/marketing-analysis

Test of knowledge of Apache Spark.

Primary LanguageScala

Marketing Analytics

The project is dedicated to building a marketing attribution projection for subsequent analysis of marketing campaigns and channels.

Assumptions

  • Event DS >> Purchase DS;
  • App_open events might be missing => mechanism to distinguish sessions is needed. It is implemented using timeouts, by default timeouts are disabled;
  • App_open events without attributes has null campaignId and channelId;
  • Data is stored in Hive tables.

Build

Java 1.8 is required. To build and run tests:

cd ./marketing-attribution
./gradlew build

Deploy

You can submit application locally via following command:

./bin/spark-submit \
  --class "com.gd.App" \
  --master local[*] \
  ./build/libs/marketing-attribution-1.0.0-SNAPSHOT-all.jar

For cluster deployments make sure *-all.jar is available on all nodes.
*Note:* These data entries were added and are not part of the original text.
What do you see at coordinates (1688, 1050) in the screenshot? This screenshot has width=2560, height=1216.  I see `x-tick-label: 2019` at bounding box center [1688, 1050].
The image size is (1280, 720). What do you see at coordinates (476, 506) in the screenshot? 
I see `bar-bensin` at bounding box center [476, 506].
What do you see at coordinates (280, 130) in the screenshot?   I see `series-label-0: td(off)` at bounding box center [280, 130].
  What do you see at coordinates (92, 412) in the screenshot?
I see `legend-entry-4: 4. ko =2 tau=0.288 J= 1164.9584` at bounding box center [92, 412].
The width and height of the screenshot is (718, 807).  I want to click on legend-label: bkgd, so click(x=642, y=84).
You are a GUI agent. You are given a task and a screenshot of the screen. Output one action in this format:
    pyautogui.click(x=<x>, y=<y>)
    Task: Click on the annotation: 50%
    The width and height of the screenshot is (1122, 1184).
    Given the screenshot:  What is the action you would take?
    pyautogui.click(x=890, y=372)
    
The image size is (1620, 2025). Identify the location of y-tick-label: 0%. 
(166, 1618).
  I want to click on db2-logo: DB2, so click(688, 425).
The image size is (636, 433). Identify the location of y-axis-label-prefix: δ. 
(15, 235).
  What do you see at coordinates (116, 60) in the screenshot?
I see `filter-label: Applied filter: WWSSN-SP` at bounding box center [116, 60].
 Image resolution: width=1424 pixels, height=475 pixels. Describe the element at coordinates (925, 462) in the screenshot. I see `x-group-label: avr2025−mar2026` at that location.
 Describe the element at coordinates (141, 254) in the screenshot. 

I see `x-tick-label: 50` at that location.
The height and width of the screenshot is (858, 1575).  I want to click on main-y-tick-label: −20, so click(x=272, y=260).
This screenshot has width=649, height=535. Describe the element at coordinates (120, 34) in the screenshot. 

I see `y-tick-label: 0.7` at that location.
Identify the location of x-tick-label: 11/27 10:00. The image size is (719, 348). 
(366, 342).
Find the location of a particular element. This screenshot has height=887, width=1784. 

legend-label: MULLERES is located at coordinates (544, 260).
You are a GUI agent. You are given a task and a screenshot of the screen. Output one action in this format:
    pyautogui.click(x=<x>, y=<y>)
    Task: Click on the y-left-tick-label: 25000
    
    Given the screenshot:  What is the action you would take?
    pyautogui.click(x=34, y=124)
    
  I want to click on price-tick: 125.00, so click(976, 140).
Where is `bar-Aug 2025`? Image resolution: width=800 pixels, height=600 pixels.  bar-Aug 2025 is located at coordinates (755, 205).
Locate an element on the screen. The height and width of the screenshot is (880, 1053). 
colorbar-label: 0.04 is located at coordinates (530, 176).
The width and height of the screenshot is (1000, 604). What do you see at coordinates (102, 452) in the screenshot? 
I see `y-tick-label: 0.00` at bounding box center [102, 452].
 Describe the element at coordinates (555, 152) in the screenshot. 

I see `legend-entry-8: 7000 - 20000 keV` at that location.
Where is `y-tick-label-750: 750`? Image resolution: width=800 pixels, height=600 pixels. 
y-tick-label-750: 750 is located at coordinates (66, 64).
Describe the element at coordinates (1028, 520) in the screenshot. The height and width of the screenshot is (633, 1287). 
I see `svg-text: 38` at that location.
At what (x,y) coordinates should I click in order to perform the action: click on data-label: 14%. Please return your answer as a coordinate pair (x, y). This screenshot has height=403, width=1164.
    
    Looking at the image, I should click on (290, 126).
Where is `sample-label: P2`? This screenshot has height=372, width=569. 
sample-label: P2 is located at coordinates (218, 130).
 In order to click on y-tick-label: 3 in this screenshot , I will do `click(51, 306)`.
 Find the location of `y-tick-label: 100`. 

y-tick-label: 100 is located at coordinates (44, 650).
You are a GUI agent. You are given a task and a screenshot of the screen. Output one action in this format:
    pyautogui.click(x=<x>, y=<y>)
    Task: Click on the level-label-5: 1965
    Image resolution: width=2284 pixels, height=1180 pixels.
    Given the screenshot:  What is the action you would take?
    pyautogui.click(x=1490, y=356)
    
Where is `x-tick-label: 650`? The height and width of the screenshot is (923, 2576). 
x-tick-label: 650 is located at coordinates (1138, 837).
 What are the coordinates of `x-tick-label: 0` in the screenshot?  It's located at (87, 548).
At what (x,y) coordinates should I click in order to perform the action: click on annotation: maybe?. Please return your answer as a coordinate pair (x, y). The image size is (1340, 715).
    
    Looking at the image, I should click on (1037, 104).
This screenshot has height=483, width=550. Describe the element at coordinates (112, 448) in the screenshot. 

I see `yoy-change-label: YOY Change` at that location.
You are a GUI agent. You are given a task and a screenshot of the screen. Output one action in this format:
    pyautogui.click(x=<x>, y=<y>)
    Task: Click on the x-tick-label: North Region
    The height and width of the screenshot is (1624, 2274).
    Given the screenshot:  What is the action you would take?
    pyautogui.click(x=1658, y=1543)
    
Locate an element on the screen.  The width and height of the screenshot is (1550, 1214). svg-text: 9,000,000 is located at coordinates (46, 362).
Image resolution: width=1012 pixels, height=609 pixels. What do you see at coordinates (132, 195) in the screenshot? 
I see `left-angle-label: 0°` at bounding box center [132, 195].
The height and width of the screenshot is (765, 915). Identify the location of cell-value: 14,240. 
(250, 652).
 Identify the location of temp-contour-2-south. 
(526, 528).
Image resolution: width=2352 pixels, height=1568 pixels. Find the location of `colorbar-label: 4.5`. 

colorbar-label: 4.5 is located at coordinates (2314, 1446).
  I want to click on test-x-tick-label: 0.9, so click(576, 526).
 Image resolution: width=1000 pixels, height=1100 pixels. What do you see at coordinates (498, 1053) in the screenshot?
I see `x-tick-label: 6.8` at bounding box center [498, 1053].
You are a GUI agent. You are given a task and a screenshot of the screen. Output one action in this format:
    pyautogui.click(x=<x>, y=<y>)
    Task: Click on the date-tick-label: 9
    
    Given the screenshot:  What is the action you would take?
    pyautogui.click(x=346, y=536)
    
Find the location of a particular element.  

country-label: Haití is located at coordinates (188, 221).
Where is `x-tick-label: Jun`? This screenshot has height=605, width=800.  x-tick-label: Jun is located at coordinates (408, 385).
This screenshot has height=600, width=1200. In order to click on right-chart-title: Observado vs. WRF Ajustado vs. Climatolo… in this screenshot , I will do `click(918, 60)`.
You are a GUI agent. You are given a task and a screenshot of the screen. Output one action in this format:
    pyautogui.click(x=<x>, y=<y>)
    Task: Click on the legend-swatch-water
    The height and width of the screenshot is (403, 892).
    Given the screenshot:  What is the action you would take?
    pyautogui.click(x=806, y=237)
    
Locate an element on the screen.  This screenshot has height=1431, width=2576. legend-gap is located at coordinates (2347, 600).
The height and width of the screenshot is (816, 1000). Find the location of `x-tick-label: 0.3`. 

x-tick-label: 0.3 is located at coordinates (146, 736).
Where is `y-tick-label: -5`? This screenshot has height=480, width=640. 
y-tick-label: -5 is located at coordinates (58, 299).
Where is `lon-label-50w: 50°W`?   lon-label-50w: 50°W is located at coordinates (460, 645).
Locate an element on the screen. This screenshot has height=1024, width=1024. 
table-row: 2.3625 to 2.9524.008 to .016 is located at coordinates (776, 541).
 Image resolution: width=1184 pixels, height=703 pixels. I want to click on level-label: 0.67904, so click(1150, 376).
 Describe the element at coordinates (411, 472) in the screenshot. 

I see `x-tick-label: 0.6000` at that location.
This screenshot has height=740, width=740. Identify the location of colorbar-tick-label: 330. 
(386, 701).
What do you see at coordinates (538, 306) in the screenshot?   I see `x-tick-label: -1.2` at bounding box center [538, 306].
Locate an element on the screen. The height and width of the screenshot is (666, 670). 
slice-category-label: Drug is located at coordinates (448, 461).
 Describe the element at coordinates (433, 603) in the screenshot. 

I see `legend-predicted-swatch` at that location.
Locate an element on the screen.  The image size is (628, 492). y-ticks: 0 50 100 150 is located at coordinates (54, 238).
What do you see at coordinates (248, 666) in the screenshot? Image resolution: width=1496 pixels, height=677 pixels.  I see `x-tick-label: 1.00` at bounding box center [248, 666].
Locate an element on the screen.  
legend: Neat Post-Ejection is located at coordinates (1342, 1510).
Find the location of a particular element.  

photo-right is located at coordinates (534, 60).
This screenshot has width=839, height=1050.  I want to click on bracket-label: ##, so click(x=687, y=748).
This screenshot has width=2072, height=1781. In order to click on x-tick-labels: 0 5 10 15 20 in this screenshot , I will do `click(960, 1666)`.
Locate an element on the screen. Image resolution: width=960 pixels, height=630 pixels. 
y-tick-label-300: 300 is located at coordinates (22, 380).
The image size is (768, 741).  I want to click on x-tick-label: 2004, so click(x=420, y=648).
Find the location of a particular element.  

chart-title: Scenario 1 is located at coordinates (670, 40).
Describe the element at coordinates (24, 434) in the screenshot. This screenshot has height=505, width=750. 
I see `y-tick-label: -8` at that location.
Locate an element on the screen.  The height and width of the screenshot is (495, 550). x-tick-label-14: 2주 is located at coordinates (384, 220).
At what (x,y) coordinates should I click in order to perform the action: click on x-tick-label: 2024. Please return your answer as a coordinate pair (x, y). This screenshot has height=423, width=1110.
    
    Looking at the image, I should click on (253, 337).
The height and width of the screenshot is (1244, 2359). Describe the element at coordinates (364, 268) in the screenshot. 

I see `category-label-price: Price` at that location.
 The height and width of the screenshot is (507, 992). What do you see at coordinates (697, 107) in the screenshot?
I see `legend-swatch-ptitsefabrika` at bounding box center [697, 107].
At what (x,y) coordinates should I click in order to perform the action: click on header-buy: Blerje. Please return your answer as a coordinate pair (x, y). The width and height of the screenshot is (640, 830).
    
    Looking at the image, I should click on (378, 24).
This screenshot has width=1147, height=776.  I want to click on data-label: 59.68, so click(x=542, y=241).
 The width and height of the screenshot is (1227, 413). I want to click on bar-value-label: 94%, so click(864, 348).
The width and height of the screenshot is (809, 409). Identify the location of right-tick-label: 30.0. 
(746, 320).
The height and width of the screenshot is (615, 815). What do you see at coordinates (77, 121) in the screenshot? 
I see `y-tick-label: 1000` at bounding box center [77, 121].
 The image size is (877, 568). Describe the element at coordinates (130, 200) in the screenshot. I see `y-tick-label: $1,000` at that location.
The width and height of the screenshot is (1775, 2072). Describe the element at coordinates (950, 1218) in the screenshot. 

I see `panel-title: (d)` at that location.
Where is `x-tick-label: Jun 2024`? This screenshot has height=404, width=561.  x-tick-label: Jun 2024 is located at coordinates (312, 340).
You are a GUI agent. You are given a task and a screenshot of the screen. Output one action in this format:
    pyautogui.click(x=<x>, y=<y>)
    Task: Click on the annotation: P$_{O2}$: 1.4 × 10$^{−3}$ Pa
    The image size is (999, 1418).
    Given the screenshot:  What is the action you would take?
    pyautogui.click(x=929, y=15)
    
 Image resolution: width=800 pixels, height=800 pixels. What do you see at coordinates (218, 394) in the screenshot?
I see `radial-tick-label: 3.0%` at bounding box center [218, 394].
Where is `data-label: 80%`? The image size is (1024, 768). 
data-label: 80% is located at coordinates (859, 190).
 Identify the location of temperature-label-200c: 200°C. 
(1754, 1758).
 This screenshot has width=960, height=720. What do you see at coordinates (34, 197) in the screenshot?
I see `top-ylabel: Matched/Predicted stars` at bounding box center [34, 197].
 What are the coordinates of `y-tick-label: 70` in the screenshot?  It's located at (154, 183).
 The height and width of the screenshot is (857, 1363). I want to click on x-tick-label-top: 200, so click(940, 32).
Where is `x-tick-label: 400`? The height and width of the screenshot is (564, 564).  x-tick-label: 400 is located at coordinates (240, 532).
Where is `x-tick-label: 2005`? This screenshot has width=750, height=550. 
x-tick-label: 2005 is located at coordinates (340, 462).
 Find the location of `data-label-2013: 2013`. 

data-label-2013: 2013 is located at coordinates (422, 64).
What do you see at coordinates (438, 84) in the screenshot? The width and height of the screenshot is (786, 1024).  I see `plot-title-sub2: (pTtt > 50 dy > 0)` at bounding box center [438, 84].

More information on how to deploy Spark applications you can find here: https://spark.apache.org/docs/latest/submitting-applications.html

Tables

Application reads data from:

  • default.event
  • default.purchase

Application writes attribution projection to the following location:

  • default.attribution

Aggregates are stored as:

  • default.top_campaign
  • default.engagement

TODOs:

  • Read configuration from file;
  • Utilize typesafe.scala-logging library;
  • Add partitioning (by month?) and bucketing (by user) to events and purchases;
  • Create more test cases, app_opens without attributes for example.